Мы вошли в теплую комнату. Здесь, удобно расположившись, сидели художники – но не те мастера, которых рисовало мне воображение, когда я шел сюда, а молодые люди, недавние подмастерья. Маститые художники, каждому из которых мастер Осман дал особое прозвище, сейчас работали у себя дома, и оттого это помещение, в которое я раньше всегда входил с почтением и трепетом, теперь напоминало не дворцовую мастерскую могущественного и богатого султана, а скорее большую комнату караван-сарая, затерянного в безлюдных горах где-то на Востоке.
Неподалеку от входа, облокотившись на небольшой сундук, сидел мастер Осман. За пятнадцать лет, что я его не видел, он сильно изменился – да что там говорить, стал похож на привидение. Великий художник, которого я в своих странствиях с восхищением, словно Бехзада, вспоминал каждый раз, когда думал об искусстве, сейчас, в своих белых одеждах, да еще и освещенный снежно-белым светом, льющимся из обращенного к Айя-Софии окна, выглядел так, словно давно уже присоединился к сонму бесплотных духов иного мира. Я поцеловал руку, покрытую бурыми старческими пятнами, и представился.

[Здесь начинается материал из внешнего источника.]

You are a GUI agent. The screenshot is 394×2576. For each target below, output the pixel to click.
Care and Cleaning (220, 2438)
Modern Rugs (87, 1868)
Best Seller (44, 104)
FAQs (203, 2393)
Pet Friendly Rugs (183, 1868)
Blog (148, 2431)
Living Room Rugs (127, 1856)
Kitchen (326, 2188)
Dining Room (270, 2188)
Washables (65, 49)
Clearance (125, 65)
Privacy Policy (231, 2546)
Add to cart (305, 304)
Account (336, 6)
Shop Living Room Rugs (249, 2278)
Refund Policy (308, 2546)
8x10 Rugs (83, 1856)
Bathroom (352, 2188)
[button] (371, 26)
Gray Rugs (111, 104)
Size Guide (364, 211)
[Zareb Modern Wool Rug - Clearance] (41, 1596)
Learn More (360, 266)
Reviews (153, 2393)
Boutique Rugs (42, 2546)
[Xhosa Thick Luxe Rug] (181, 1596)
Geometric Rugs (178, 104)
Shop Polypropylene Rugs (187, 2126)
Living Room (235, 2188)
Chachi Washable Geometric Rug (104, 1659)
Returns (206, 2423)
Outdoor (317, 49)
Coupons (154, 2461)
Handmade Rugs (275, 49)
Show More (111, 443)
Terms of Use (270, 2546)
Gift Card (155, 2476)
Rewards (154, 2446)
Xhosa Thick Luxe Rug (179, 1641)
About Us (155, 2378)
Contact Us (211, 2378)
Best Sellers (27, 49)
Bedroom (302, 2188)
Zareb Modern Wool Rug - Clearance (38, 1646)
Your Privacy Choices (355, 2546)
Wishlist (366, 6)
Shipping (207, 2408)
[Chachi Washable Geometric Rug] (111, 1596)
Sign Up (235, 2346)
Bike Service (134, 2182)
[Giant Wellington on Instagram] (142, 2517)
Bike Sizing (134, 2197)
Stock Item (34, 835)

Напомнив, что когда-то был отдан сюда Эниште в подмастерья, но предпочел кисти перо и ушел из мастерской, я рассказал и о том, что со мной было после: как многие годы провел в странствиях, жил в городах Востока, служил письмоводителем у пашей и в казначействах вилайетов, вместе с Серхатом-пашой и другими пашами разыскал в Тебризе каллиграфов и художников, которым стал заказывать книги, бывал в Багдаде и Халебе, Ване
[39]
и Тифлисе, участвовал в войнах.
– О Тифлис! – сказал великий мастер, глядя на свет, что пробивался из заснеженного сада сквозь промасленную ткань, прикрывающую окно. – Там сейчас идет снег?
Главный художник Осман вел себя словно один из тех старых персидских мастеров, о которых сложено столько легенд: в старости, ослепнув от неустанного совершенствования в своем искусстве, они начинали напоминать не то праведников, не то слабоумных; однако в его проницательных глазах я сразу прочитал, что Эниште он всей душой ненавидит, а ко мне относится с подозрением. И все же я рассказал ему, что в пустынях Аравии снег ложится не только на крыши – как здесь на крышу Айя-Софии, – но и на воспоминания; и еще поведал, что, когда снег идет в Тифлисской крепости, женщины поют пестрые и красочные, как цветы, песни, а дети до лета прячут под подушки мороженое.
– Расскажи, что рисуют художники в тех странах, где ты побывал, – велел мастер Осман.
Молодой художник, который с мечтательным видом, о чем-то глубоко задумавшись, сидел в уголке и размечал страницу, поднял голову и посмотрел на меня, словно хотел сказать: «Ну-ка, расскажи нам самую правдивую сказку!» Остальные тоже повернулись ко мне. Эти люди могли не знать, как зовут бакалейщика в квартале, где они живут, отчего сосед поссорился с зеленщиком и сколько стоит окка
[40]
хлеба, но у меня не было ни малейшего сомнения, что они прекрасно осведомлены о том, кто как рисует в Тебризе, Казвине, Ширазе и Багдаде и сколько платит мастерам тот или иной хан, шах, султан или наследник престола; по крайней мере, они уж точно слышали все последние слухи и сплетни, которые распространяются в этом кругу со скоростью чумы. И все же я рассказал им все, что знал, ведь я приехал с Востока, из той самой страны персов, где сражаются, где убивают друг друга претенденты на престол, попутно грабя и сжигая города, где каждый день говорят о войне и мире и где уже многие столетия пишут самые лучшие стихи и рисуют самые лучшие миниатюры.